When Mercedes handed an 18-year-old the keys to one of Formula 1’s most storied seats, the weight of expectation was almost unfathomable. Kimi Antonelli was not just replacing a driver. He was replacing Lewis Hamilton, a seven-time world champion and one of the greatest to ever compete in the sport. Now, with his second season underway, the young Italian is beginning to silence the doubters in a way that has caught the attention of even the most seasoned observers in the paddock.
A Verdict From One of the Sport’s Sharpest Eyes
Sky Sports analyst and former Formula 1 driver Martin Brundle is not known for handing out praise lightly. His decades of experience, both behind the wheel and in the commentary box, give his assessments a weight that carries across the paddock. Which is precisely why his recent appraisal of Antonelli’s development carries such significance.
Brundle described the teenager’s progress as quite extraordinary, a phrase that speaks volumes when you consider the environment in which Antonelli is performing. Stepping into a front-running Mercedes at the age of 18, with minimal senior single-seater experience behind him, the Italian faced a pressure cooker introduction to the sport’s highest level. Brundle acknowledged that weight heading into the 2025 rookie campaign, making the strides shown in the second season all the more impressive by contrast.
Filling the Void Left by a Legend
To understand the scale of what Antonelli has undertaken, you have to understand the legacy he inherited. Lewis Hamilton departed Mercedes for Ferrari ahead of the 2025 season, ending one of the most successful driver-team partnerships in Formula 1 history. Hamilton delivered six of his seven world championships with the Silver Arrows, becoming the sport’s all-time record holder for race wins and pole positions in the process. His departure left a vacancy that no ordinary talent could realistically fill.
Mercedes, rather than pursuing a proven race winner from the open market, placed their faith in their own junior programme. Antonelli had been widely regarded as one of the most gifted prospects to emerge from European single-seater racing in years, but the jump from junior formulae to the front of the Formula 1 grid is a significant one under any circumstances. Doing so in the shadow of Hamilton made it a defining test of character as much as raw speed.
His debut 2025 campaign inevitably carried growing pains. The expectations attached to the seat were never going to allow for a quiet learning year, and Brundle himself noted the intense pressure Antonelli faced during those early months. But the foundation was being laid, and Mercedes remained publicly and privately committed to the long-term vision they had mapped out around their young Italian star.
Second Season, New Level
What the second season has revealed is a driver who has absorbed the lessons of his rookie year and applied them with a maturity that belies his age. Brundle’s praise specifically highlighted improvements in both race craft and consistency, two areas that typically separate drivers who show flashes of brilliance from those who can sustain a championship challenge over the course of a full season.
Race craft at the highest level is not simply about outright pace. It encompasses tyre management, positioning in traffic, strategic awareness and the ability to extract maximum points across a wide variety of race scenarios. These are skills that even experienced drivers take years to fully develop, which makes Antonelli’s rapid progression in this area particularly notable.
Reports suggest Antonelli has become the youngest driver to lead a championship charge with Mercedes, a statistic that contextualises just how quickly he has translated potential into genuine results. For a team with the infrastructure and ambition of Mercedes, having a driver capable of mounting a title challenge while still a teenager represents an extraordinary alignment of timing and talent.
Mercedes Back Their Investment
The confidence within Mercedes over Antonelli’s trajectory has only grown as the season has progressed.
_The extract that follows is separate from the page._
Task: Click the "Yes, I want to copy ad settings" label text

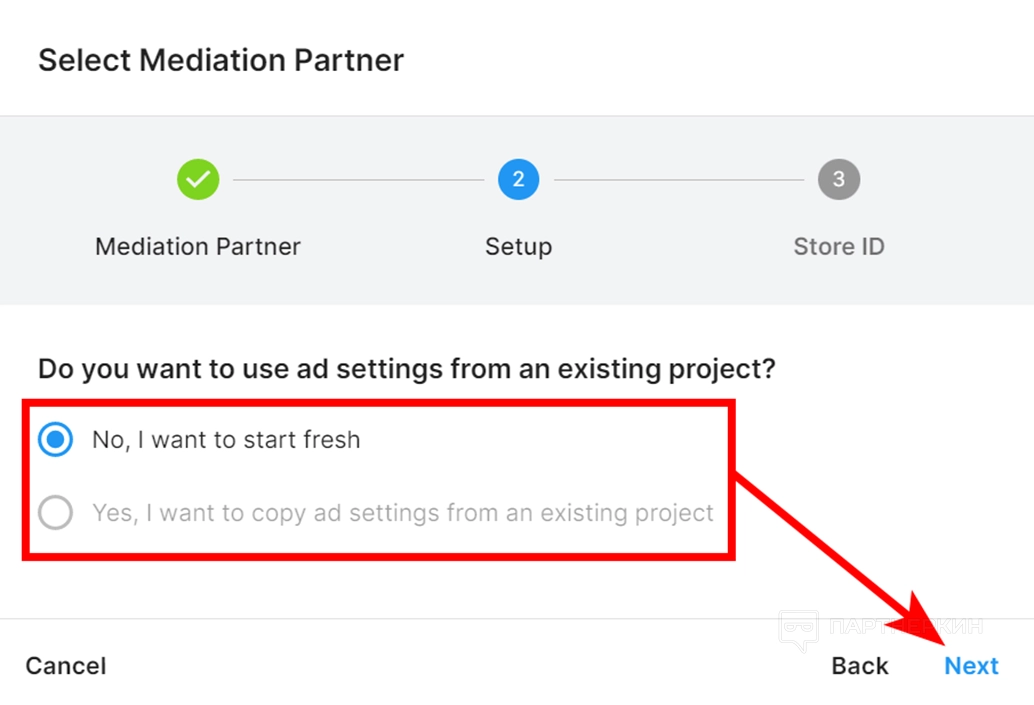Action: coord(403,513)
The team have made clear their belief in his long-term potential, and the results emerging from the current campaign are beginning to validate that conviction in real time rather than in projection.
For a constructor that has spent the better part of a decade at or near the summit of Formula 1, the transition from the Hamilton era to whatever comes next was always going to require a period of recalibration. The early signs suggest that recalibration may be arriving faster than many anticipated. Antonelli is not merely holding the seat. He is making it his own.
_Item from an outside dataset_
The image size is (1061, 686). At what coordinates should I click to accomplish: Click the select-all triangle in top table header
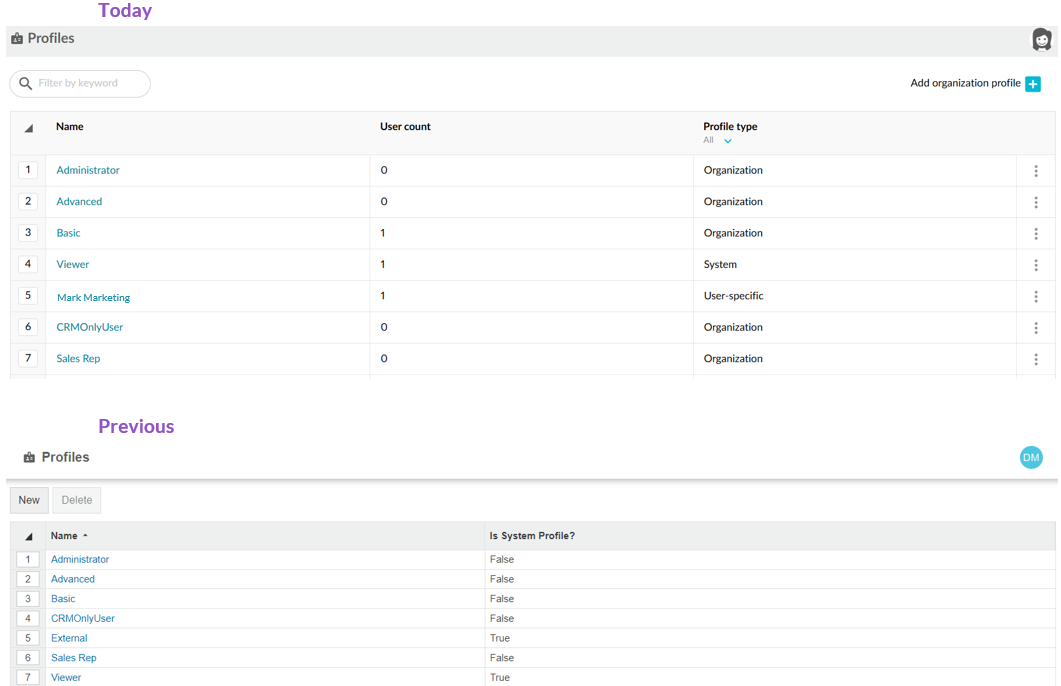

The broader narrative for Mercedes heading into the second half of the season is one of cautious optimism. With the team’s technical and operational machinery behind a driver who appears to be accelerating his own development at an unusual rate, the conversation around when rather than if Antonelli could challenge for a world title is beginning to shift in tone.
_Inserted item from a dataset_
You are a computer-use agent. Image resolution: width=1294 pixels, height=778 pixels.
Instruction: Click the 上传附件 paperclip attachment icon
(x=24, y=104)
Kimi Antonelli arrived in Formula 1 carrying a weight that would have buckled many experienced drivers. Replacing a generational talent at one of the sport’s dominant teams, with the scrutiny of the entire paddock focused on his every move, demanded not just ability but resilience. The verdict from Martin Brundle, a man who has seen generations of talent come and go, is that what Antonelli is showing goes beyond the expected learning curve. It is, in Brundle’s own words, quite extraordinary. If the second season represents the foundation, the peak of what this young Italian might eventually achieve is a prospect that should have every team on the grid paying very close attention.